Instruções de trabalho
A - No texto sobre os evangélicos no Brasil, quantos fiéis as igrejas evangélicas tinham oficialmente em 1970?
B - Faça um resumo em duas frases do texto sobre os evangélicos no Brasil.

Texto
E como os europeus olham o Brasil pentecostal? Vou partir de um artigo do Jean-Jacques Fontaine (Brésil, Le business des églises évangélistes, Le Petit Journal, 9/07/2010), para mostrar como os franceses vêem o movimento evangélico. Para eles, é muito difícil ter uma idéia exata do peso das igrejas evangélicas, porque elas são onipresentes em bairros onde os pastores têm influência, mas isso não se traduz em expressão social. Outra coisa que para eles chama a atenção é o envolvimento da Igreja com o narcotráfico no Rio de Janeiro e a extorsão financeira dos pobres.

Da mesma maneira, não entendem como o fundador de uma igreja, no caso a Universal do Reino de Deus, tenha uma rede de TV, mesmo quando investigado por lavagem de dinheiro e evasão fiscal.

Segundo Fontaine, em 1970, as igrejas evangélicas tinham oficialmente 4.800.000 fiéis. Em outubro de 2009, uma estimativa do instituto de pesquisa "Analisis" diz que hoje são para 23% da população, ou seja, 45 milhões de pessoas. Um crescimento de 10 vezes em 40 anos. Os evangélicos estão nos subúrbios pobres das grandes cidades, na região do Sudeste e na Amazônia. No Nordeste, a igreja católica consegue freiar a expansão evangélica.

Fato que para os franceses é inexplicável, é que os evangélicos, recrutados entre os setores mais pobres da população, pois são mais pobres que os fiéis católicos, dão mais dinheiro em dízimos e ofertas. E diz que as igrejas evangélicas levantam mais de 1 bilhão de reais por mês e que um crente dá em média 32 reais por mês para a igreja.

E Fontaine pergunta se não estamos assistindo a talibanização da sociedade brasileira. E expõe seus motivos para pensar assim: o destino do dinheiro arrecadado pelos pastores não é nada transparente: existe uma disparada na construção de templos. Mas isso é o que se vê, embora se saiba que o dinheiro vai para enriquecimento pessoal e financiamento de campanhas políticas. Basta ver que os evangélicos representam 23% da população, mas já ocupam 35% das cadeiras no Congresso nacional.

Material fornecido

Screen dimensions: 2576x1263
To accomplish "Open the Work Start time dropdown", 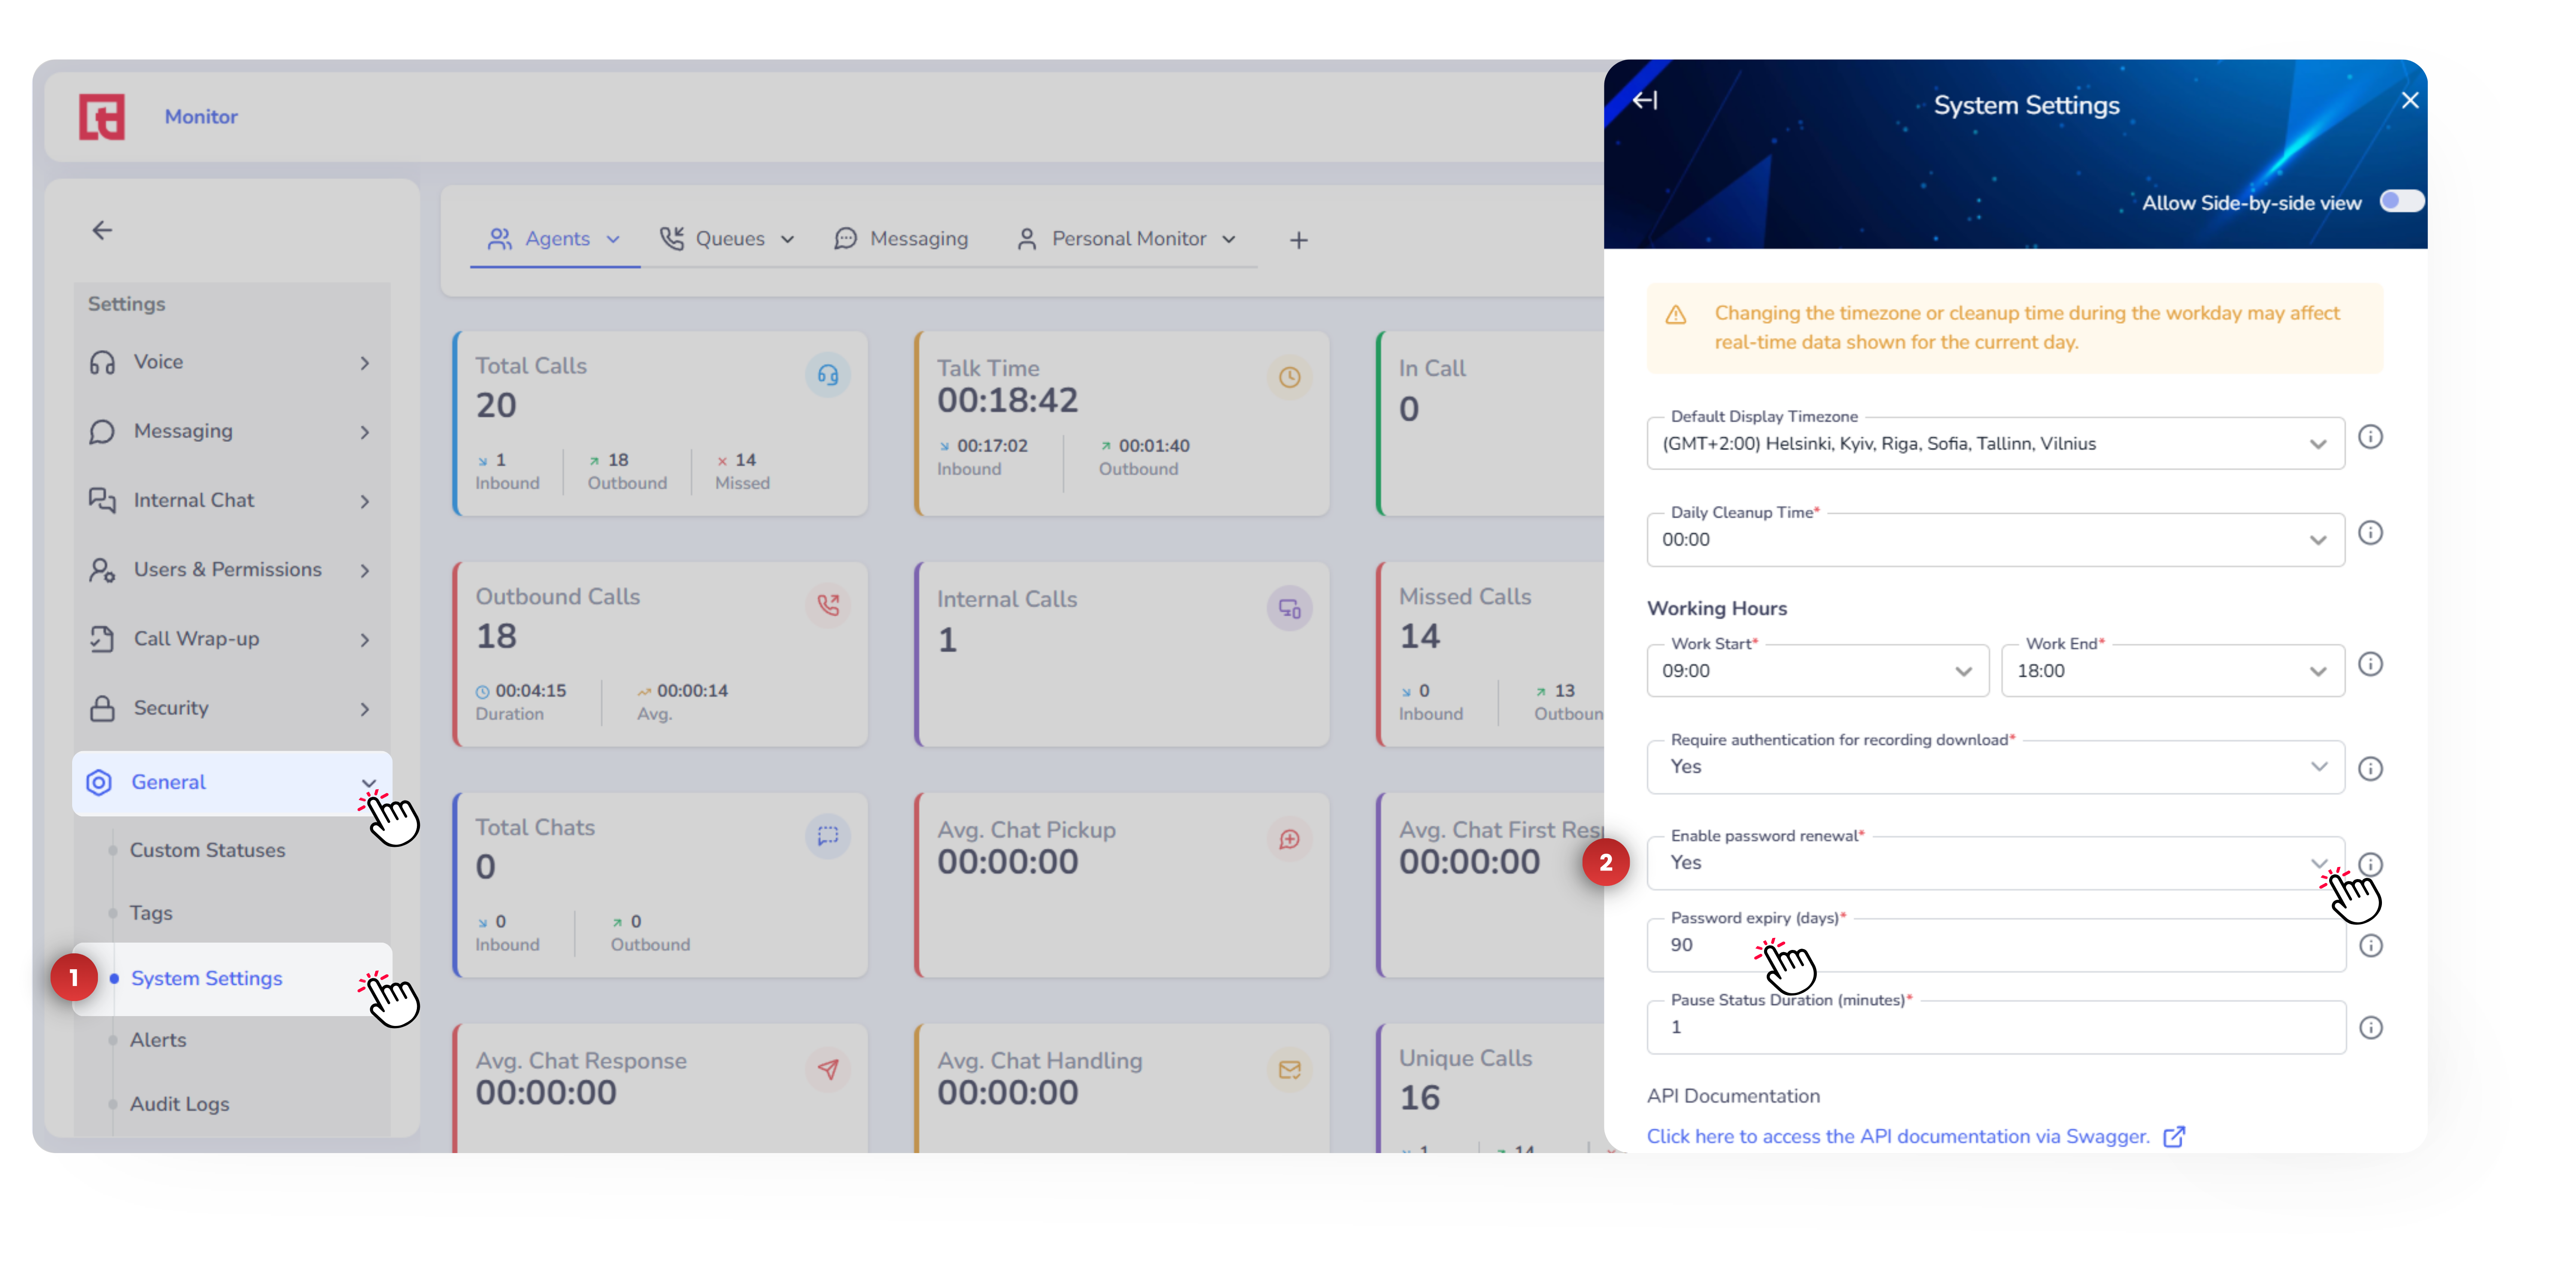I will click(x=1816, y=671).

Respostas das tarefas
A - 4.800.000 fiéis.

B - A partir de um artigo de Jean-Jacques Fontaine, o texto mostra como os franceses veem o movimento evangélico no Brasil, que passou de 4.800.000 fiéis em 1970 para cerca de 45 milhões, ou 23% da população, segundo uma estimativa de outubro de 2009. Para os franceses, é inexplicável que fiéis mais pobres que os católicos deem mais dinheiro às igrejas, cujo uso do dinheiro não é transparente, e Fontaine pergunta se a sociedade brasileira passa por uma talibanização, já que os evangélicos ocupam 35% das cadeiras no Congresso.